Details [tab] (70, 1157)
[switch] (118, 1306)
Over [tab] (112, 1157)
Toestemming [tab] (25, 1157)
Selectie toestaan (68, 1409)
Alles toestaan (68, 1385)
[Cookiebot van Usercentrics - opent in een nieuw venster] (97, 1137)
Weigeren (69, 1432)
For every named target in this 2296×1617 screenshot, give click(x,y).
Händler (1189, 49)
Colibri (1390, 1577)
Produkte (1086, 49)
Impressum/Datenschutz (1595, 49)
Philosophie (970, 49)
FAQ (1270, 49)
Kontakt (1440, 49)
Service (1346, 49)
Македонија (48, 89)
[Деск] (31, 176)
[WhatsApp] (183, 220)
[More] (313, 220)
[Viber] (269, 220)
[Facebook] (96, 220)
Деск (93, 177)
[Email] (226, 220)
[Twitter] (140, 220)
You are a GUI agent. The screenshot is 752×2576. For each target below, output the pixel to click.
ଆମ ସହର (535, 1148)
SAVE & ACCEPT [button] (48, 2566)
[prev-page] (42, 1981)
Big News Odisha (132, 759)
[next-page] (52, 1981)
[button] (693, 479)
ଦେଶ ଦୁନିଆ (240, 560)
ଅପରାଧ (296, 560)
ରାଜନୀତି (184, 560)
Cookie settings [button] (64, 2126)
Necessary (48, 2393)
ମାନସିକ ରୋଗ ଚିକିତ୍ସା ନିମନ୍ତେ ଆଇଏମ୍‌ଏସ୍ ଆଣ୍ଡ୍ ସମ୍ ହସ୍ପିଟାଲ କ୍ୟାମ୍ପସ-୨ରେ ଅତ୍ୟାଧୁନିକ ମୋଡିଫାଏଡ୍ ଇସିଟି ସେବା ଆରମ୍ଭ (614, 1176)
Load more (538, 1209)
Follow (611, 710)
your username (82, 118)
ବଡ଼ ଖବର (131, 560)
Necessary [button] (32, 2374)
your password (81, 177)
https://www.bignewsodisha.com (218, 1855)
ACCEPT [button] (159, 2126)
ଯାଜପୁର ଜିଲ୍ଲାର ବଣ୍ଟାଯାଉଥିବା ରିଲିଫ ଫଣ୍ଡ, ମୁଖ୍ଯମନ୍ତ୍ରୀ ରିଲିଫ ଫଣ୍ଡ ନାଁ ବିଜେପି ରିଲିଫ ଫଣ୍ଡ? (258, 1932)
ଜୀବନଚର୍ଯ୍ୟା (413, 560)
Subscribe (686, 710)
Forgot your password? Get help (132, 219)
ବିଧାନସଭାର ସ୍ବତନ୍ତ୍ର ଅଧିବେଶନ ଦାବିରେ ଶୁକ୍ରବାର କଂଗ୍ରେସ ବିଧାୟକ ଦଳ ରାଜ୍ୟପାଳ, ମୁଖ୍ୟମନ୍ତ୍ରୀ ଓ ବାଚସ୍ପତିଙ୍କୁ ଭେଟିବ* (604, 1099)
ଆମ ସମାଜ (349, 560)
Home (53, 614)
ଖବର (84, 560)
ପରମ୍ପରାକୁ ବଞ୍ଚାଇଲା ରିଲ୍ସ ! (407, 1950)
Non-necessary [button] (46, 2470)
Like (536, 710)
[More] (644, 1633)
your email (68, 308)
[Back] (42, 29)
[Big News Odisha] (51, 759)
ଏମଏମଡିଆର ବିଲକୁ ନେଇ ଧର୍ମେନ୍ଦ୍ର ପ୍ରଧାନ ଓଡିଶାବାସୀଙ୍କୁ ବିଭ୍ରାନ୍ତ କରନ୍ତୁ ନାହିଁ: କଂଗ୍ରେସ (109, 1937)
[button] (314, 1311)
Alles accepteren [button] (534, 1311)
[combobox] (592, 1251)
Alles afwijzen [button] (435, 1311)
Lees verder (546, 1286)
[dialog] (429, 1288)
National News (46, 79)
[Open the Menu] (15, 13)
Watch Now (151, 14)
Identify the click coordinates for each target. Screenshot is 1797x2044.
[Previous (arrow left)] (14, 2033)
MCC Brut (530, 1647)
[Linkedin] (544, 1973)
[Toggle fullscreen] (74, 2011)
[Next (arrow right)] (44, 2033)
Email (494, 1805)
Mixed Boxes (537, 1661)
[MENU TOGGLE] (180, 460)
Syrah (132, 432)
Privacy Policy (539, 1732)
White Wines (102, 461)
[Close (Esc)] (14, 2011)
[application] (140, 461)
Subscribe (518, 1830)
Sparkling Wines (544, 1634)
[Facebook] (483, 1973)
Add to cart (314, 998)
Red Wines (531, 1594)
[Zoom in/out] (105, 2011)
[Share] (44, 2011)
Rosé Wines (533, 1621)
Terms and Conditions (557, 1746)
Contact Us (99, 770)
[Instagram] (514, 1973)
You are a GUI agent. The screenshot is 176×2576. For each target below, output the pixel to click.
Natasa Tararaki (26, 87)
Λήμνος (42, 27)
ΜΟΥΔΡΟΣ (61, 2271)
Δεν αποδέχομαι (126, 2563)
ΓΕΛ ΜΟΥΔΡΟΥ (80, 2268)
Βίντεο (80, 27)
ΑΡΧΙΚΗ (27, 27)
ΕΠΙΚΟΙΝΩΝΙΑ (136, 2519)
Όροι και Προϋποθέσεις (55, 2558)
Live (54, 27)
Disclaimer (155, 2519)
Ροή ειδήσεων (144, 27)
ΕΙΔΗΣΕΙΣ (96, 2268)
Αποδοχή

========================================

* Problem details:
Go through the data above and transcribe every entry exactly.

* Answer box:
Details [tab] (70, 1157)
[switch] (118, 1306)
Over [tab] (112, 1157)
Toestemming [tab] (25, 1157)
Selectie toestaan (68, 1409)
Alles toestaan (68, 1385)
[Cookiebot van Usercentrics - opent in een nieuw venster] (97, 1137)
Weigeren (69, 1432)
For every named target in this 2296×1617 screenshot, give click(x,y).
Händler (1189, 49)
Colibri (1390, 1577)
Produkte (1086, 49)
Impressum/Datenschutz (1595, 49)
Philosophie (970, 49)
FAQ (1270, 49)
Kontakt (1440, 49)
Service (1346, 49)
Македонија (48, 89)
[Деск] (31, 176)
[WhatsApp] (183, 220)
[More] (313, 220)
[Viber] (269, 220)
[Facebook] (96, 220)
Деск (93, 177)
[Email] (226, 220)
[Twitter] (140, 220)
You are a GUI agent. The screenshot is 752×2576. For each target below, output the pixel to click.
ଆମ ସହର (535, 1148)
SAVE & ACCEPT [button] (48, 2566)
[prev-page] (42, 1981)
Big News Odisha (132, 759)
[next-page] (52, 1981)
[button] (693, 479)
ଦେଶ ଦୁନିଆ (240, 560)
ଅପରାଧ (296, 560)
ରାଜନୀତି (184, 560)
Cookie settings [button] (64, 2126)
Necessary (48, 2393)
ମାନସିକ ରୋଗ ଚିକିତ୍ସା ନିମନ୍ତେ ଆଇଏମ୍‌ଏସ୍ ଆଣ୍ଡ୍ ସମ୍ ହସ୍ପିଟାଲ କ୍ୟାମ୍ପସ-୨ରେ ଅତ୍ୟାଧୁନିକ ମୋଡିଫାଏଡ୍ ଇସିଟି ସେବା ଆରମ୍ଭ (614, 1176)
Load more (538, 1209)
Follow (611, 710)
your username (82, 118)
ବଡ଼ ଖବର (131, 560)
Necessary [button] (32, 2374)
your password (81, 177)
https://www.bignewsodisha.com (218, 1855)
ACCEPT [button] (159, 2126)
ଯାଜପୁର ଜିଲ୍ଲାର ବଣ୍ଟାଯାଉଥିବା ରିଲିଫ ଫଣ୍ଡ, ମୁଖ୍ଯମନ୍ତ୍ରୀ ରିଲିଫ ଫଣ୍ଡ ନାଁ ବିଜେପି ରିଲିଫ ଫଣ୍ଡ? (258, 1932)
ଜୀବନଚର୍ଯ୍ୟା (413, 560)
Subscribe (686, 710)
Forgot your password? Get help (132, 219)
ବିଧାନସଭାର ସ୍ବତନ୍ତ୍ର ଅଧିବେଶନ ଦାବିରେ ଶୁକ୍ରବାର କଂଗ୍ରେସ ବିଧାୟକ ଦଳ ରାଜ୍ୟପାଳ, ମୁଖ୍ୟମନ୍ତ୍ରୀ ଓ ବାଚସ୍ପତିଙ୍କୁ ଭେଟିବ* (604, 1099)
ଆମ ସମାଜ (349, 560)
Home (53, 614)
ଖବର (84, 560)
ପରମ୍ପରାକୁ ବଞ୍ଚାଇଲା ରିଲ୍ସ ! (407, 1950)
Non-necessary [button] (46, 2470)
Like (536, 710)
[More] (644, 1633)
your email (68, 308)
[Back] (42, 29)
[Big News Odisha] (51, 759)
ଏମଏମଡିଆର ବିଲକୁ ନେଇ ଧର୍ମେନ୍ଦ୍ର ପ୍ରଧାନ ଓଡିଶାବାସୀଙ୍କୁ ବିଭ୍ରାନ୍ତ କରନ୍ତୁ ନାହିଁ: କଂଗ୍ରେସ (109, 1937)
[button] (314, 1311)
Alles accepteren [button] (534, 1311)
[combobox] (592, 1251)
Alles afwijzen [button] (435, 1311)
Lees verder (546, 1286)
[dialog] (429, 1288)
National News (46, 79)
[Open the Menu] (15, 13)
Watch Now (151, 14)
Identify the click coordinates for each target. Screenshot is 1797x2044.
[Previous (arrow left)] (14, 2033)
MCC Brut (530, 1647)
[Linkedin] (544, 1973)
[Toggle fullscreen] (74, 2011)
[Next (arrow right)] (44, 2033)
Email (494, 1805)
Mixed Boxes (537, 1661)
[MENU TOGGLE] (180, 460)
Syrah (132, 432)
Privacy Policy (539, 1732)
White Wines (102, 461)
[Close (Esc)] (14, 2011)
[application] (140, 461)
Subscribe (518, 1830)
Sparkling Wines (544, 1634)
[Facebook] (483, 1973)
Add to cart (314, 998)
Red Wines (531, 1594)
[Zoom in/out] (105, 2011)
[Share] (44, 2011)
Rosé Wines (533, 1621)
Terms and Conditions (557, 1746)
Contact Us (99, 770)
[Instagram] (514, 1973)
You are a GUI agent. The screenshot is 176×2576. For each target below, output the pixel to click.
Natasa Tararaki (26, 87)
Λήμνος (42, 27)
ΜΟΥΔΡΟΣ (61, 2271)
Δεν αποδέχομαι (126, 2563)
ΓΕΛ ΜΟΥΔΡΟΥ (80, 2268)
Βίντεο (80, 27)
ΑΡΧΙΚΗ (27, 27)
ΕΠΙΚΟΙΝΩΝΙΑ (136, 2519)
Όροι και Προϋποθέσεις (55, 2558)
Live (54, 27)
Disclaimer (155, 2519)
Ροή ειδήσεων (144, 27)
ΕΙΔΗΣΕΙΣ (96, 2268)
Αποδοχή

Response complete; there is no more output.